Entries on where items appear:
....
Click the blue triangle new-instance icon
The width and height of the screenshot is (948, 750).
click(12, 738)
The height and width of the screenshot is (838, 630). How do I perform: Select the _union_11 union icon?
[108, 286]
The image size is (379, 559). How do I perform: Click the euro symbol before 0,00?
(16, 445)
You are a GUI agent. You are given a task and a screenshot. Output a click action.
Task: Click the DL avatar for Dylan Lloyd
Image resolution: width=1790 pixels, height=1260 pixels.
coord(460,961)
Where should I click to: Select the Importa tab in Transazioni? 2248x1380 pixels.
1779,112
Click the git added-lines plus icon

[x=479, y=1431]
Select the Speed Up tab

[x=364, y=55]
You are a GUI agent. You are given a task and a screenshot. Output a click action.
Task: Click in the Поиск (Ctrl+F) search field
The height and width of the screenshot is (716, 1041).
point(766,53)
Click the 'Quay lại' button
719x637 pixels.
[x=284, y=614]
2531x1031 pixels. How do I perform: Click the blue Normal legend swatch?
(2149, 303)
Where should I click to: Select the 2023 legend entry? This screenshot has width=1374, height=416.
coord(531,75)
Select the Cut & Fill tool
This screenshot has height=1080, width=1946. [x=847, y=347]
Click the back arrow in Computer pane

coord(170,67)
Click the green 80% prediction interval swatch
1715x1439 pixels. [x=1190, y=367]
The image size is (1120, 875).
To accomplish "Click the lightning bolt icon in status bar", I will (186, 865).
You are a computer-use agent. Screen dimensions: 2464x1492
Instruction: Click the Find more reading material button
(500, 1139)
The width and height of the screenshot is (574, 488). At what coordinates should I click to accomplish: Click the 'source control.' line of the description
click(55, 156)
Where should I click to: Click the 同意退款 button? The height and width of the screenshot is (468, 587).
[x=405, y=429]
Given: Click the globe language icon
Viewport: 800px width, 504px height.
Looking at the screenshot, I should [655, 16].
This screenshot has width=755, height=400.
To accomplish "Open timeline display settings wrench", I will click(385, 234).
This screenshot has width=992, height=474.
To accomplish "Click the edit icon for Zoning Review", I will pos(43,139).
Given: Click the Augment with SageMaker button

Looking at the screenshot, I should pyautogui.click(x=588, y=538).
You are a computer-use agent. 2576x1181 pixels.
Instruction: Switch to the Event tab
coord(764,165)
....
**What the task requires:** Reproduce the listing above line for line, without altering a single character.

**Output for this task:**
Click the blue triangle new-instance icon
The width and height of the screenshot is (948, 750).
click(12, 738)
The height and width of the screenshot is (838, 630). How do I perform: Select the _union_11 union icon?
[108, 286]
The image size is (379, 559). How do I perform: Click the euro symbol before 0,00?
(16, 445)
You are a GUI agent. You are given a task and a screenshot. Output a click action.
Task: Click the DL avatar for Dylan Lloyd
Image resolution: width=1790 pixels, height=1260 pixels.
coord(460,961)
Where should I click to: Select the Importa tab in Transazioni? 2248x1380 pixels.
1779,112
Click the git added-lines plus icon

[x=479, y=1431]
Select the Speed Up tab

[x=364, y=55]
You are a GUI agent. You are given a task and a screenshot. Output a click action.
Task: Click in the Поиск (Ctrl+F) search field
The height and width of the screenshot is (716, 1041).
point(766,53)
Click the 'Quay lại' button
719x637 pixels.
[x=284, y=614]
2531x1031 pixels. How do I perform: Click the blue Normal legend swatch?
(2149, 303)
Where should I click to: Select the 2023 legend entry? This screenshot has width=1374, height=416.
coord(531,75)
Select the Cut & Fill tool
This screenshot has height=1080, width=1946. [x=847, y=347]
Click the back arrow in Computer pane

coord(170,67)
Click the green 80% prediction interval swatch
1715x1439 pixels. [x=1190, y=367]
The image size is (1120, 875).
To accomplish "Click the lightning bolt icon in status bar", I will (186, 865).
You are a computer-use agent. Screen dimensions: 2464x1492
Instruction: Click the Find more reading material button
(500, 1139)
The width and height of the screenshot is (574, 488). At what coordinates should I click to accomplish: Click the 'source control.' line of the description
click(55, 156)
Where should I click to: Click the 同意退款 button? The height and width of the screenshot is (468, 587).
[x=405, y=429]
Given: Click the globe language icon
Viewport: 800px width, 504px height.
Looking at the screenshot, I should [655, 16].
This screenshot has width=755, height=400.
To accomplish "Open timeline display settings wrench", I will click(385, 234).
This screenshot has width=992, height=474.
To accomplish "Click the edit icon for Zoning Review", I will pos(43,139).
Given: Click the Augment with SageMaker button

Looking at the screenshot, I should pyautogui.click(x=588, y=538).
You are a computer-use agent. 2576x1181 pixels.
Instruction: Switch to the Event tab
coord(764,165)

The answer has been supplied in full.